*Kutipan Teks*:
......

Namun apa benar demikian? Apa benar para filsuf ini adalah individu yang begitu hebatnya sampai memancar mengalahkan zaman, atau mereka adalah produk dari sebuah "skena yang kebetulan"? Dulu saya berpikir yang pertama, tetapi sekarang agaknya lebih mempertimbangkan yang kedua. Apa maksud dari "skena yang kebetulan" ini? Ya mungkin Sokrates menarik, tetapi suatu keuntungan jika menariknya Sokrates itu membuat Platon berminat untuk mencatat dialog-dialognya atau membuat Aristophanes menjadikannya sebagai komedi. Dengan demikian, menariknya Sokrates tidak hanya sekadar menarik, melainkan juga menjadi abadi karena dicatat oleh orang-orang dalam skenanya.

......

*Cuplikan Dataset*:
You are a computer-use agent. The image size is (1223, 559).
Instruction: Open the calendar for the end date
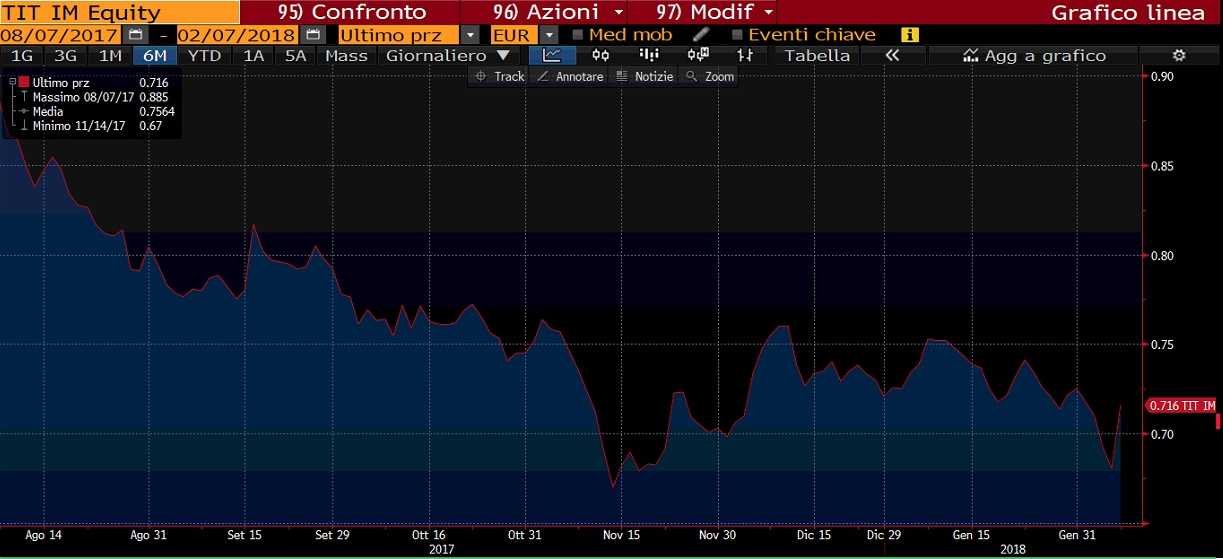coord(313,34)
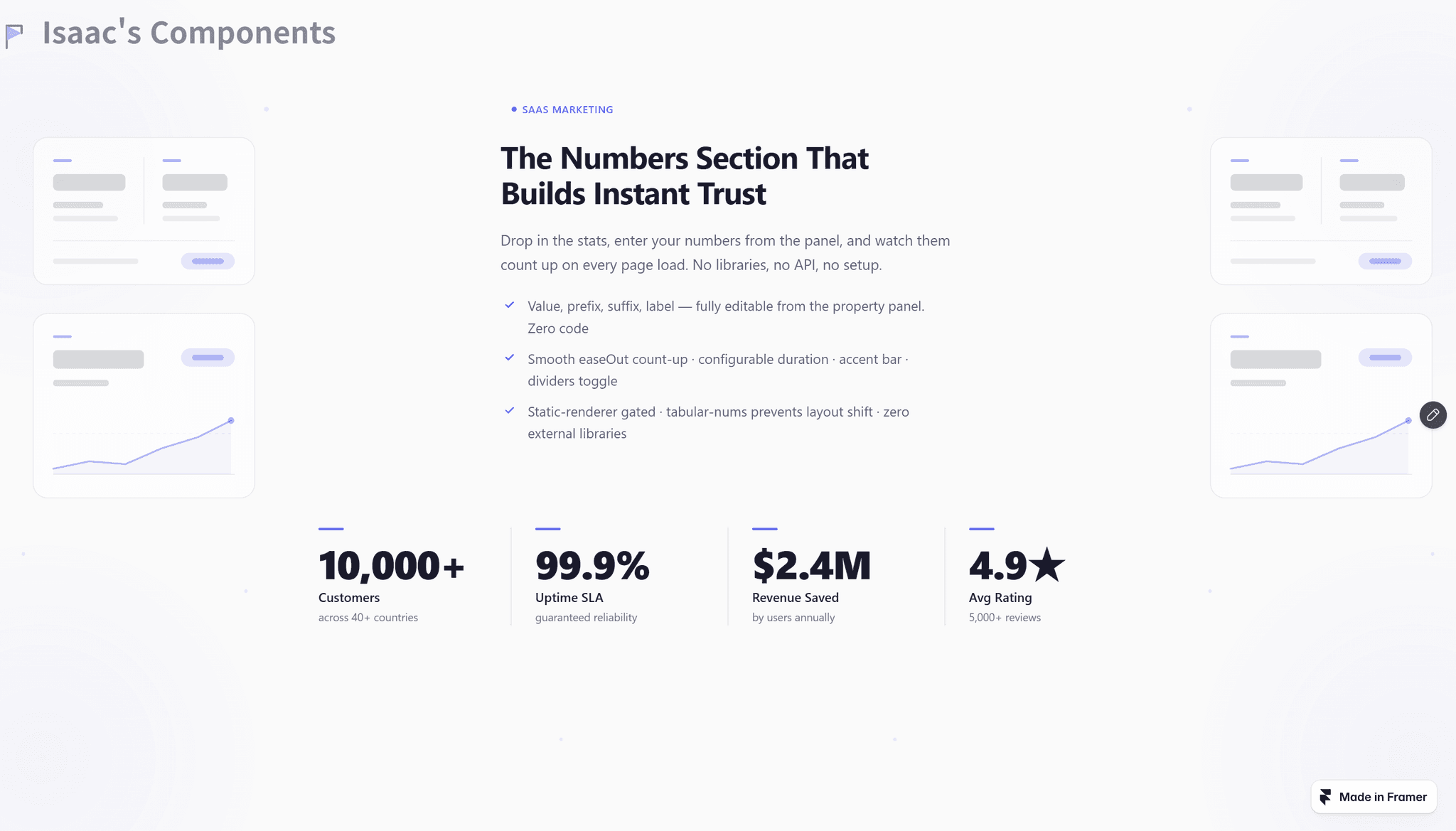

......

*Tugas dan Latihan*:
• A. Salin ulang seluruh bagian kutipan teks dari "Namun apa benar" hingga "orang-orang dalam skenanya." tanpa mengubah satu kata pun.
• B. Tentukan apakah setiap pernyataan berikut sesuai dengan kutipan teks, lalu jawab ya atau tidak dengan menyertakan kutipan persis kata-kata yang menentukannya: (i) Dulu penulis berpikir bahwa para filsuf adalah individu yang begitu hebat sampai memancar mengalahkan zaman. (ii) Aristophanes mencatat dialog-dialog Sokrates. (iii) Sokrates menjadi abadi karena dicatat oleh orang-orang dalam skenanya.

*Jawaban yang Diharapkan*:
• A.
Namun apa benar demikian? Apa benar para filsuf ini adalah individu yang begitu hebatnya sampai memancar mengalahkan zaman, atau mereka adalah produk dari sebuah "skena yang kebetulan"? Dulu saya berpikir yang pertama, tetapi sekarang agaknya lebih mempertimbangkan yang kedua. Apa maksud dari "skena yang kebetulan" ini? Ya mungkin Sokrates menarik, tetapi suatu keuntungan jika menariknya Sokrates itu membuat Platon berminat untuk mencatat dialog-dialognya atau membuat Aristophanes menjadikannya sebagai komedi. Dengan demikian, menariknya Sokrates tidak hanya sekadar menarik, melainkan juga menjadi abadi karena dicatat oleh orang-orang dalam skenanya.

• B.
(i) Ya: "Dulu saya berpikir yang pertama"
(ii) Tidak: "membuat Platon berminat untuk mencatat dialog-dialognya atau membuat Aristophanes menjadikannya sebagai komedi"
(iii) Ya: "menjadi abadi karena dicatat oleh orang-orang dalam skenanya"